Heinisch-Hosek zieht Sparpläne zurück

Unterrichtsministerin Gabriele Heinisch-Hosek
"Zurück an den Start": Bildungsministerin will über Alternativen zu größeren Klassen und weniger Lehrern reden.

Der Aufruhr war enorm. Schüler, Lehrer, Eltern, Experten, Oppositionelle, SPÖ-Landeshauptleute und -Abgeordnete – sie alle verwahrten sich gegen die Schul-Sparpläne von Unterrichtsministerin Gabriele Heinisch-Hosek. Klassen mit mehr Schülern als bisher, weniger Zweitlehrer in den Neuen Mittelschulen hätte es geben sollen. Die jungen Roten riefen für kommenden Mittwoch einen Sitzstreik aus, die Polit-Konkurrenten wollten die SPÖ tags darauf bei einer Nationalratssondersitzung als "An-der-Zukunft-Sparmeister" vorführen.

Rückzug

Ob dieses Drucks – und wohl auch der Sorge, dass die SPÖ damit eines ihrer Kernthemen verspielt – tat Heinisch gestern kund, von ihren Vorhaben zu lassen: "Zurück an den Start. Ich werde alle Verordnungen zurücknehmen." Nach Ostern will sie bei Schulgipfeln mit Bildungslandes­räten, Landesschulratspräsidenten, Eltern-, Schüler-, Lehrervertretern Spar-Alternativen beraten.

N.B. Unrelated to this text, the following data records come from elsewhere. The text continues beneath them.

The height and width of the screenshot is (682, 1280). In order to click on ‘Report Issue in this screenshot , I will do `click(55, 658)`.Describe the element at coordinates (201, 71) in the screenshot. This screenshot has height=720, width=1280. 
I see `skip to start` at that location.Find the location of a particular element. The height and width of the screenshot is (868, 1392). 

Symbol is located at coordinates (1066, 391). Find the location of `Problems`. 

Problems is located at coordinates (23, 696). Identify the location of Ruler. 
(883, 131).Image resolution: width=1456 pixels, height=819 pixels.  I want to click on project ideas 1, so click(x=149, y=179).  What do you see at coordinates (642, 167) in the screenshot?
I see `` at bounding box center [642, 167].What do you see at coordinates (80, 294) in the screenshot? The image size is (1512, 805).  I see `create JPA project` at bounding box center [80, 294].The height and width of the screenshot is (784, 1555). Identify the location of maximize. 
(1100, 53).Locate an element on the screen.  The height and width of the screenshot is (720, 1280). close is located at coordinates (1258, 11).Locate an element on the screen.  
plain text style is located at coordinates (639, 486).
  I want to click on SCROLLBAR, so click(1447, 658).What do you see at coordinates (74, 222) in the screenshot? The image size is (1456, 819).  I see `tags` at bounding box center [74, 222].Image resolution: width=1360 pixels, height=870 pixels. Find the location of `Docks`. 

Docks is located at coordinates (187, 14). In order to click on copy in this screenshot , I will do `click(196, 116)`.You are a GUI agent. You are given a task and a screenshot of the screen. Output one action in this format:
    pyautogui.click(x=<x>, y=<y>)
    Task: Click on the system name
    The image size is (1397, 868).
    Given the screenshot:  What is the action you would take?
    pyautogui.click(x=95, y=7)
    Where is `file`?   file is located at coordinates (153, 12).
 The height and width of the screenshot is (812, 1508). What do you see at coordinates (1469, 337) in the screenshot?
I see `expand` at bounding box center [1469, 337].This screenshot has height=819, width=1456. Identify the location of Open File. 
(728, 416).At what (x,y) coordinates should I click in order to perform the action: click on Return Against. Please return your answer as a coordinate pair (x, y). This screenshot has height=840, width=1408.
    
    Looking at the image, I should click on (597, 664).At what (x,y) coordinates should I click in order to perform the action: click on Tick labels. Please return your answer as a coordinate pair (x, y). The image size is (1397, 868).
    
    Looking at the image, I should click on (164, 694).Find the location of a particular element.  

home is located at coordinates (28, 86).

Dieses Jahr muss die Ministerin ja 57 Millionen Euro einsparen, im kommenden Jahr 60 Millionen; das sind je 0,75 % des Acht-Milliarden-Schulbudgets – von dem 93 Prozent durch Lehrerkosten gebunden sind.

Heinisch wollte ein Drittel der 57 Millionen in der Verwaltung hereinholen, den Rest durch größere Schülergruppen in manchen Fächern an AHS-Oberstufen, berufsbildenden mittleren und höheren Schulen, weniger Zusatzlehrern an den NMS. Darüber hinaus sollte der Bund 30 Millionen pro Jahr lukrieren: Indem er den Ländern mehr Geld für jene Landeslehrer (Volks-, Haupt-, Sonderschule, NMS, Polytechnische Schule) abverlangt, die sie über den Stellenplan hinaus anstellen (siehe unten). All das will Heinisch bei den Schulgipfeln debattieren: "Wir müssen über Kostentransparenz beim Lehrereinsatz ebenso {C}{C}reden wie über Gruppen- und Klassengrößen."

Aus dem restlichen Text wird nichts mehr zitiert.